▶ **What the task asks**:
Gather every line of the items below that contains the string "avatar", treating uppercase and lowercase letters as distinct.
──────────
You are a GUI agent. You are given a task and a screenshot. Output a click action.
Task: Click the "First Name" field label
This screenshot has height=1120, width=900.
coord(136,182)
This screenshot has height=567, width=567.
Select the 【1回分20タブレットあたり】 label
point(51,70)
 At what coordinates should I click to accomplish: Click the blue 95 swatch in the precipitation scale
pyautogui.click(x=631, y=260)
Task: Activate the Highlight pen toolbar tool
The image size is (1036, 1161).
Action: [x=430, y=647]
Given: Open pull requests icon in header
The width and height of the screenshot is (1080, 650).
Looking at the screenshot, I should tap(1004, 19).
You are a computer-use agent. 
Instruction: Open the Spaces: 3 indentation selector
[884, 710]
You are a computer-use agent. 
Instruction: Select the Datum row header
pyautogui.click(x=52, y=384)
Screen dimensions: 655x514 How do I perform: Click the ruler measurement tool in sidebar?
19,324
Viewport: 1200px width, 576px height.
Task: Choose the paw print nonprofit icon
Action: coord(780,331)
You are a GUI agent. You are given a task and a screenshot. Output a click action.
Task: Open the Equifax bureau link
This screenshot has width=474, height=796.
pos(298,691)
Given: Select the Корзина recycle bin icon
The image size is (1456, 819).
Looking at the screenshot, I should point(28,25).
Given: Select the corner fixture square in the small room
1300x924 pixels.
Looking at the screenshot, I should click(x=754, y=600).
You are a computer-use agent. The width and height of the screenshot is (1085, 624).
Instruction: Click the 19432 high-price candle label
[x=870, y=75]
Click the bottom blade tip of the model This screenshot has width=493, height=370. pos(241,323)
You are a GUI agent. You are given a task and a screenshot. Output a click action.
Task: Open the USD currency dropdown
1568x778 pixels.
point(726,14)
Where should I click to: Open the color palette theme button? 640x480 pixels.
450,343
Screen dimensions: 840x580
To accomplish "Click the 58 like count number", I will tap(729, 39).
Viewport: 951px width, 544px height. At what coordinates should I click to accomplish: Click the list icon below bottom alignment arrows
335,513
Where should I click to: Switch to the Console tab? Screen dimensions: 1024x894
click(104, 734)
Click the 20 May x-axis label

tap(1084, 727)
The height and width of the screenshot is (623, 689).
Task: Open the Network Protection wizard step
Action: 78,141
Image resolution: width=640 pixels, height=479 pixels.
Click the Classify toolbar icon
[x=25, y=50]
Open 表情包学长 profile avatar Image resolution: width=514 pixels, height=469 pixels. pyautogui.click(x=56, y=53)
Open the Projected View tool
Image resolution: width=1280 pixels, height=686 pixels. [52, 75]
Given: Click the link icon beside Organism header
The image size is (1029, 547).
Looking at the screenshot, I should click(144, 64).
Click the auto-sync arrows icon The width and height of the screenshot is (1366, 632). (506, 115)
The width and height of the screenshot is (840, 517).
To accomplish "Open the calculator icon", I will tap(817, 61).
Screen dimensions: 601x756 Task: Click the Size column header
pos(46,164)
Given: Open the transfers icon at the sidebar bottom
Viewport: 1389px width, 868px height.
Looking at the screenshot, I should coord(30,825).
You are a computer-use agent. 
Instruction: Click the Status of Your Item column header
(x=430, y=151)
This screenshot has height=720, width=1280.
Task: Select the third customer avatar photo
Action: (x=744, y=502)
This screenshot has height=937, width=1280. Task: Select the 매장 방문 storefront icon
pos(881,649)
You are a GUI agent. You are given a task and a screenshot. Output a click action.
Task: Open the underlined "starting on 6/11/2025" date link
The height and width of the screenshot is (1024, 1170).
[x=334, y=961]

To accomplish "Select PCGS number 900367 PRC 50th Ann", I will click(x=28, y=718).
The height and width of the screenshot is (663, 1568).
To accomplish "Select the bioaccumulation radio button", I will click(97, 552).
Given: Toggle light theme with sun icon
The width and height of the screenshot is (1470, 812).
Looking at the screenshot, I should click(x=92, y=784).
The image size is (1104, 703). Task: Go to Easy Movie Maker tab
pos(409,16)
──────────
▶ **Exercise answer**:
Open 表情包学长 profile avatar Image resolution: width=514 pixels, height=469 pixels. pyautogui.click(x=56, y=53)
Task: Select the third customer avatar photo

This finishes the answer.